In the collection’s final story “The Ginger Rogers Sermon,” the narrator is forced to cope with a similarly complicated iteration of death and loss when she stumbles upon Slapper Jim’s body hanging from the tree on her family’s property. Here, losing Slapper Jim coincides with the narrator’s loss of innocence. Slapper Jim’s death follows her sexual awakening, implying that the narrator’s attempt to use Sex as a Form of Self-Exploration has caused this event. The story does cast blame on the narrator without explicitly naming the abusive dynamics of grooming—and potentially rape when they share a bed, though this is never stated.

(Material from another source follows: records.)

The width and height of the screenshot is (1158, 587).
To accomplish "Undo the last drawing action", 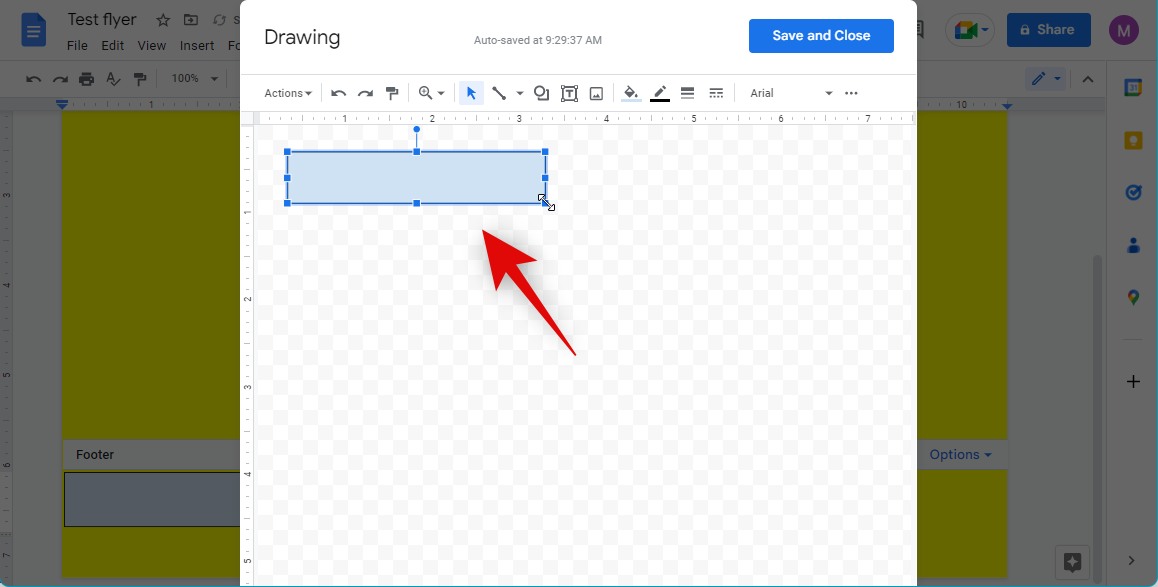I will tap(339, 93).
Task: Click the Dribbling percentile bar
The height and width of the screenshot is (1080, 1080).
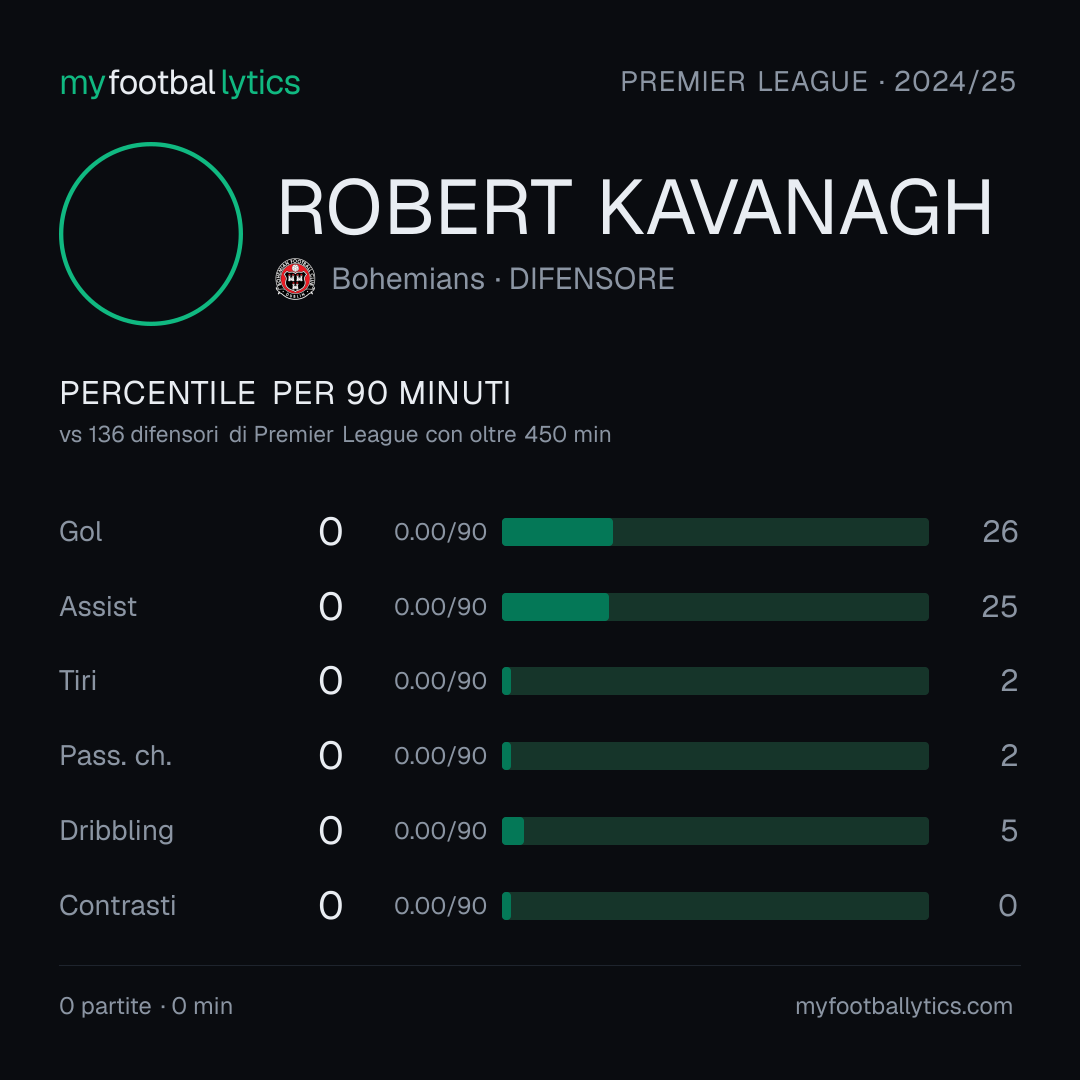Action: point(715,831)
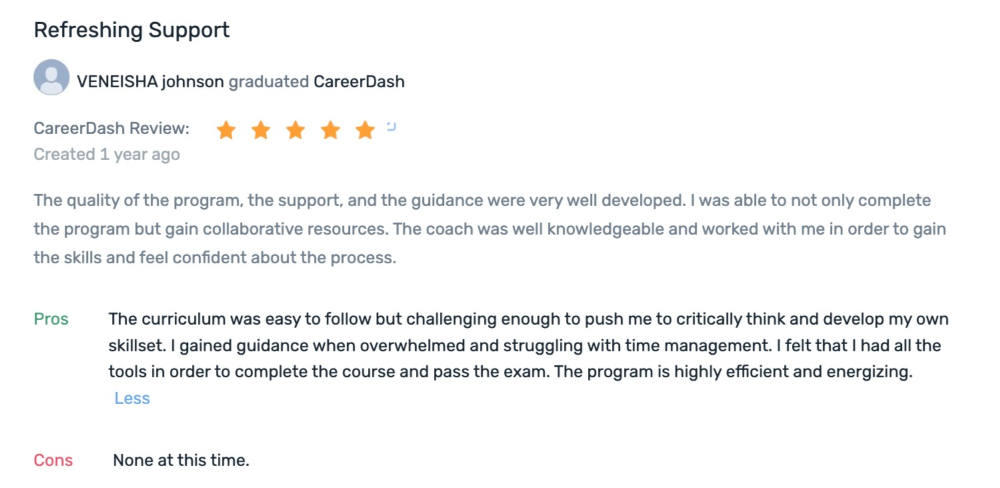Select the fifth orange rating star
The width and height of the screenshot is (1000, 488).
365,130
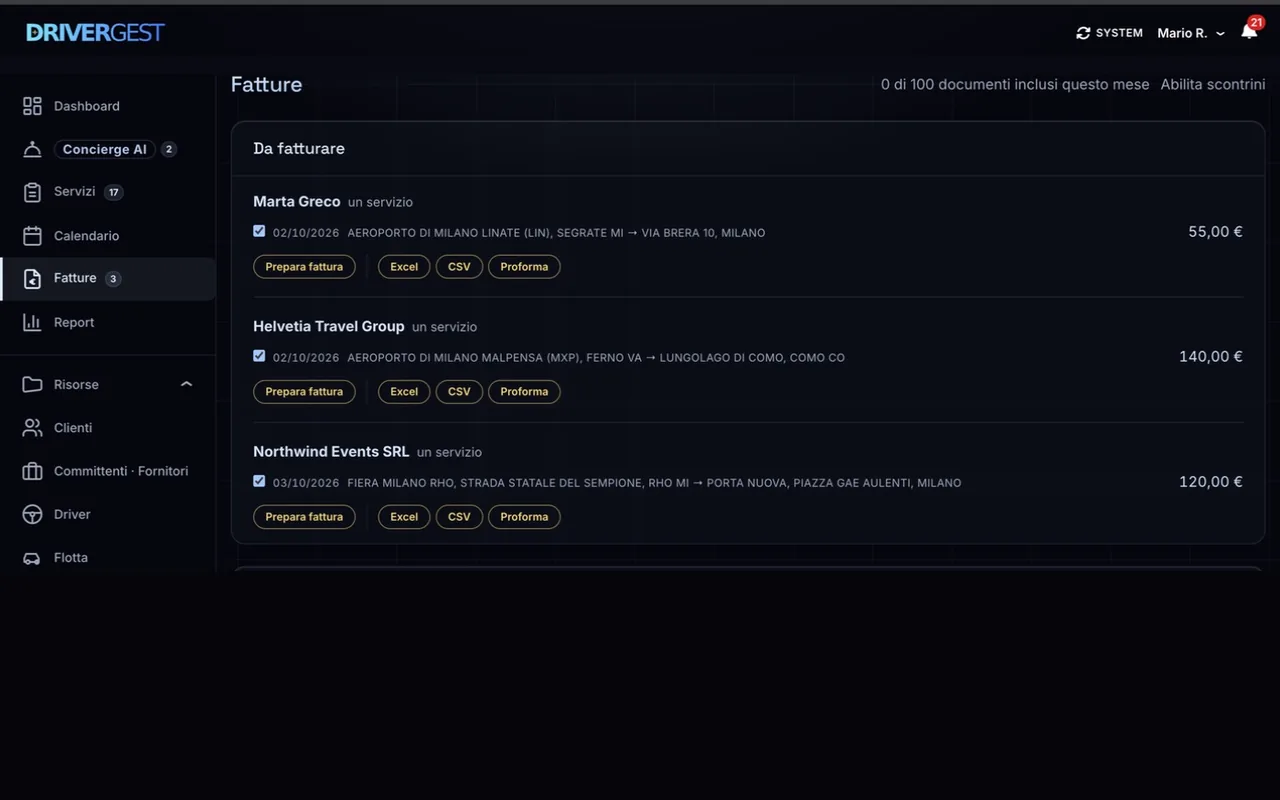Open the Dashboard grid icon
Viewport: 1280px width, 800px height.
pos(32,106)
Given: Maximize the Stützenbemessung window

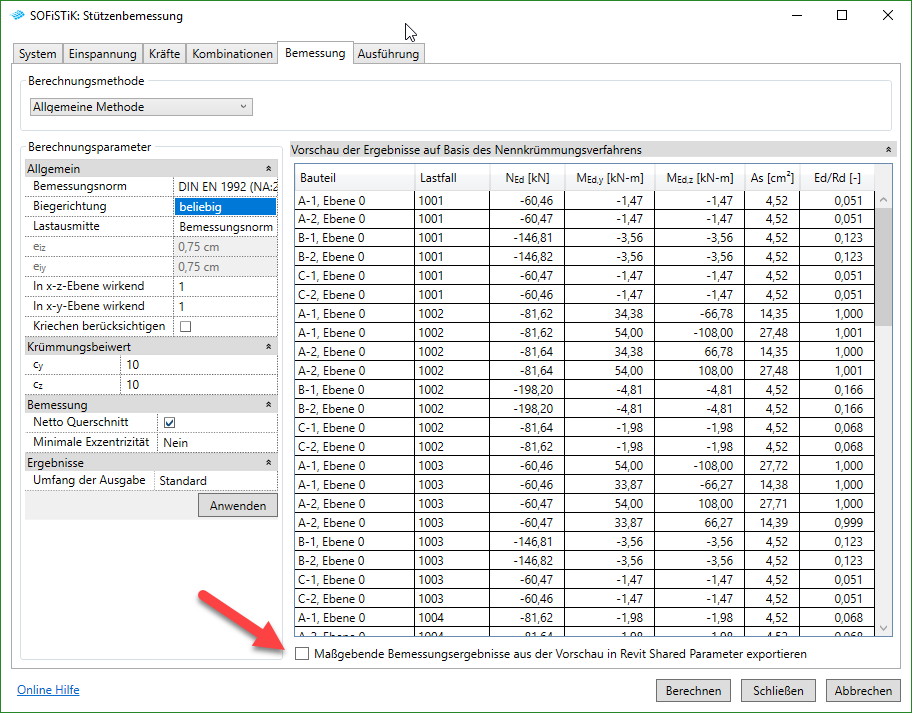Looking at the screenshot, I should (x=842, y=16).
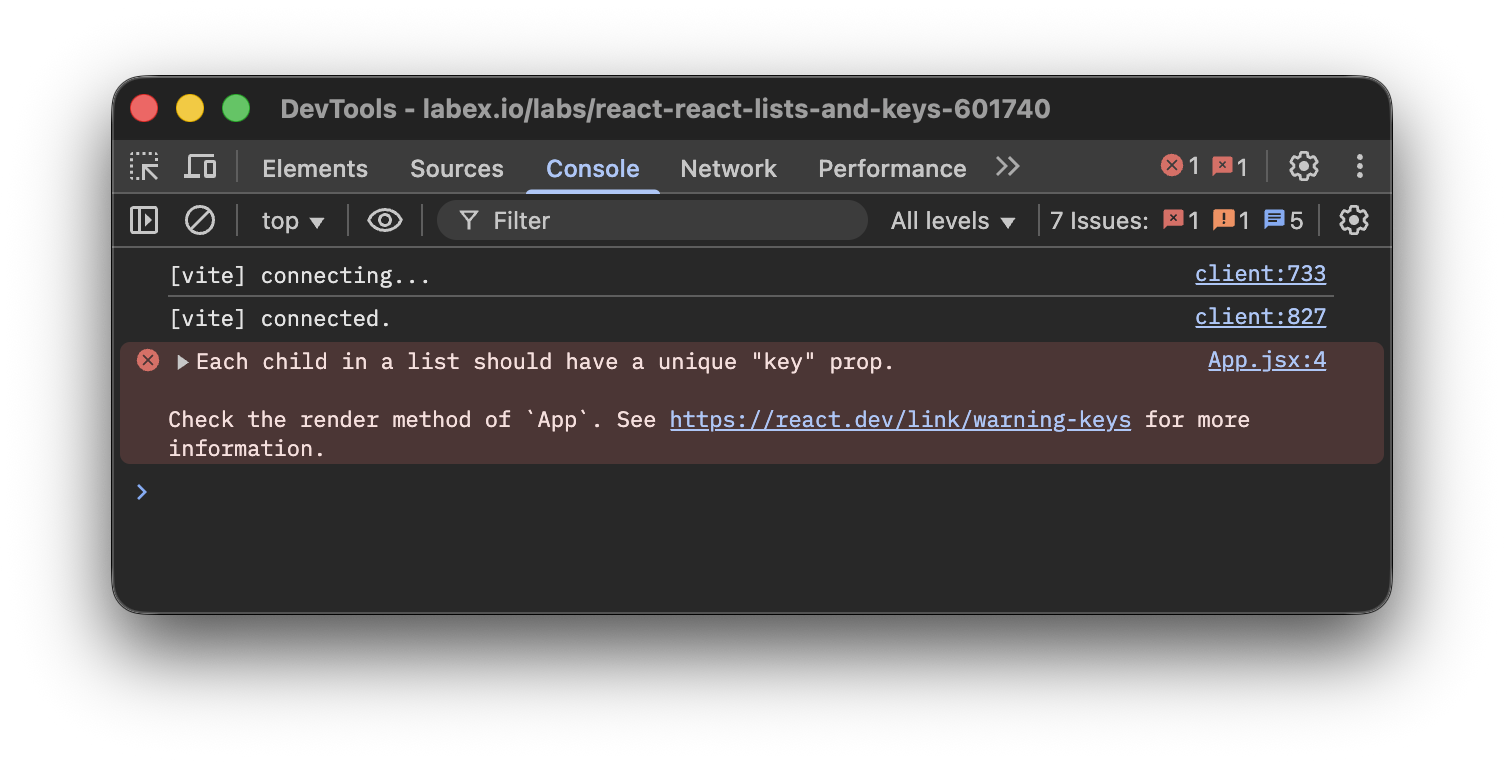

As Keegan implies throughout the collection, sex offers the characters the illusive opportunity for escape, for control, and for basic human comfort. However, each time the characters act on these impulses, they are also challenging social norms or their prescribed gender roles. In Keegan’s narrative universe, rebelling against these systems almost always has devastating results. The image of Slapper Jim’s death in “The Ginger Rogers Sermon” echoes the image of Butch’s wife’s death in “You Can’t Be Too Careful,” embedded into the narrative and minimized by the narrative precedence put on surrounding events. Indeed, the final short story ends with the image of the narrator and her family dancing in the parlor, a scene that conjures a celebratory rather than a mournful mood. Slapper Jim’s death is glossed over, yet the family teaches their son, Eugene, to dance as though Slapper Jim’s ability to dance led to his downfall. In this final scene, each character returns to their prescribed gendered norms, as Eugene learns to dance and seduce and the narrator learns to follow.